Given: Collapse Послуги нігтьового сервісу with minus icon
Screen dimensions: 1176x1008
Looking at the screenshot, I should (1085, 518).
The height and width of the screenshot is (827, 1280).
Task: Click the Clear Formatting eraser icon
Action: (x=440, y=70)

Problem to solve >>
The whole listing, word for word, is the required answer.

Response >>
Given: Collapse Послуги нігтьового сервісу with minus icon
Screen dimensions: 1176x1008
Looking at the screenshot, I should (1085, 518).
The height and width of the screenshot is (827, 1280).
Task: Click the Clear Formatting eraser icon
Action: (x=440, y=70)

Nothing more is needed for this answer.